4 Utility Stocks to Ride Out Market Volatility Now

Zacks

Utilities provide customers with basic amenities like electricity, gas and water. Hence, the demand for these services hardly fluctuates, regardless of market volatilities. So what if there is a Brexit referendum. Will a U.S. consumer curtail his or her electricity or water consumption because of a widely apprehended downturn? As the answer is an obvious No, so are investors assured of a steady return even in a turbulent global market condition.

Interest Rate Benefit to Continue

These capital intensive utilities routinely take recourse to the capital markets to arrange for funds needed to upgrade and expand their infrastructure. The prevalent low interest rate scenario helps them to get the much-needed funds on favorable conditions.

The referendum of the British people to leave the European Union has added more volatility to an already choppy global economy. Given the market turmoil, the Fed will be reluctant to alter rates in the second half of 2016, much to the favor of utilities.

The utilities will continue to enjoy the windfall from continued lower rates due to the economic uncertainty caused by Brexit.

Utilities Sector Price Index

Utilities Sector Price Index

Domestic Focus Reduces Risk

While multi-national U.S. companies had to pay the price of slower–than-expected growth in the global economy, the domestic focused utilities consistently returned value to their investors this year. The Dow Jones Utility Average (DJU) is up 20.5% year to date (as of Jun 27, 2016) compared with the S&P 500’s return of down 2.2% over the same time frame.

The Brexit decision had a significant role to play here, wiping out the gains registered by the S&P 500 so far this year. The key index lost nearly 5.6% over the last two trading sessions trigged by a Brexit induced sell-off. On the other hand, DJU gained nearly 2.1% post-Brexit.

Apart from the above factors, let's sum up other crucial points that make the utility sector an attractive choice for investors in times of heightened volatility.

Steady Earnings Stream: The majority of utilities are governed by rates fixed by regulatory bodies of the states in which they operate. This ensures a steady earnings stream.

No Alternatives: The services provided by utilities do not have alternatives as we are yet to find any replacement for electricity or water. So, the utilities are assured of demand for their services irrespective of market turmoil.

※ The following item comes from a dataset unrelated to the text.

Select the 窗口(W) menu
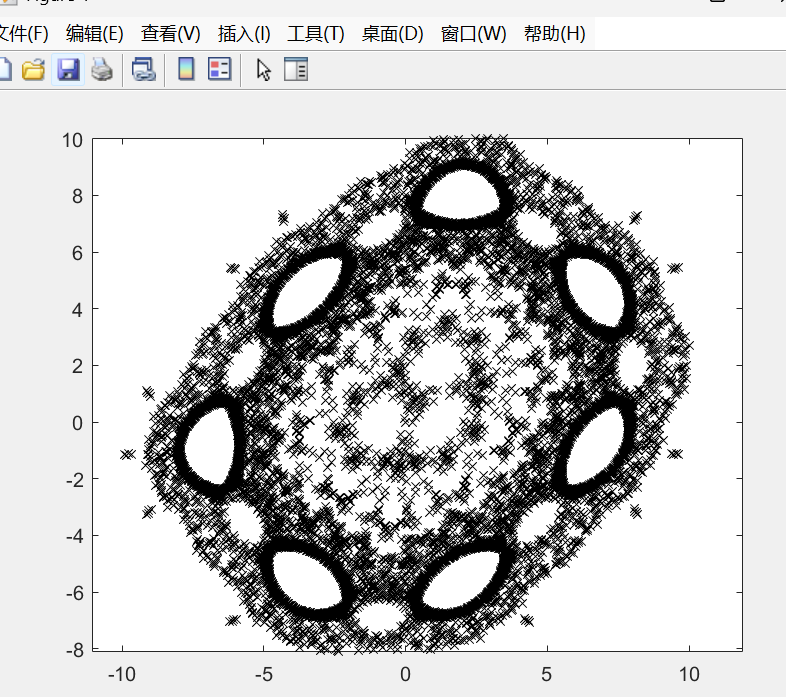786x697 pixels. tap(474, 33)
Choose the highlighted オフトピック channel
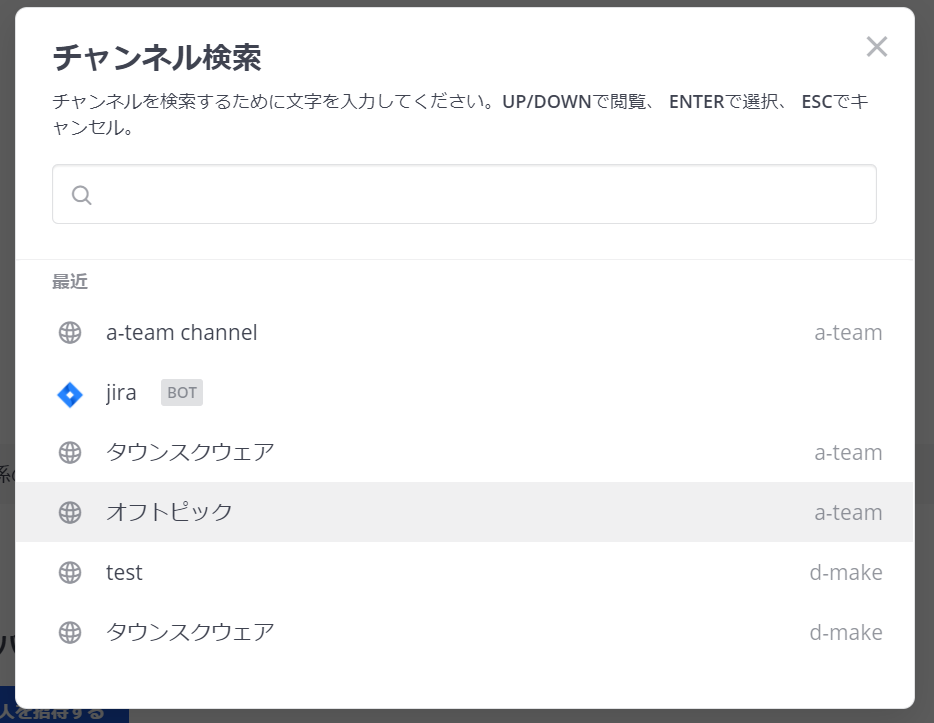 point(464,512)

Regular Dividend: Most of the utilities are regular dividend payers. Even if the stock price remains range bound and does not shoot up drastically, remaining invested in utilities provides investors with current income through regular dividend payments. Most of the utilities continued to pay dividends even during the height of the 2008 financial crisis.

4 Stocks to Buy Now

We have picked four utilities boasting a Zacks Rank # 2 (Buy) and a VGM score of either ‘A’ or ‘B’. In addition, these stocks are regular dividend payers and their shares have gained over 4% in the last four weeks. These stocks should be prudent additions to your portfolio now given the jitters in the economy following U.K.’s “leave” decision.

Avista Corporation AVA provides electric and natural gas services to its customers. The company serves in excess of 0.7 million customers in its service territories.

Avista Corporation has a Zacks Rank #2 (Buy) and a VGM Score of A. The current dividend yield of this company is 3.17 and its stock price appreciated by 6.83% over the last 4 weeks. The current long-term earnings growth is pegged at 5%.

SABESP SBS provides water and wastewater services to its customers. The company through 8.4 million water connections serves nearly 25.5 million and through 6.9 million sewage connections serves 22.8 million people.

SABESP has a Zacks Rank #2 (Buy) and a VGM Score of A. The current dividend yield of this company is 0.54 and its stock price appreciated by 12.5% over the last 4 weeks. The current long-term earnings growth is pegged at 29.67%.

MDU Resources Group Inc.’s MDU utility companies provide electric and natural gas services to more than 1 million customers in eight states.

MDU Resources Group has a Zacks Rank #2 (Buy) and a VGM Score of A. The current dividend yield of this company is 3.23 and its stock price appreciated by 7.15% over the last 4 weeks. The company reported an average positive earnings surprise of 2.35% in the last four quarters. The current long-term earnings growth is pegged at 7.00%.

CenterPoint Energy, Inc. CNP is a domestic energy delivery company that provides electric transmission & distribution, natural gas distribution and competitive natural gas sales and services operations.

CenterPoint Energy has a Zacks Rank #2 (Buy) and a VGM Score of B. The current dividend yield of this company is 4.45 and its stock price appreciated by 4.43% over the last 4 weeks. The company reported an average positive earnings surprise of 6.95% in the last four quarters. The current long-term earnings growth is pegged at 5.5%.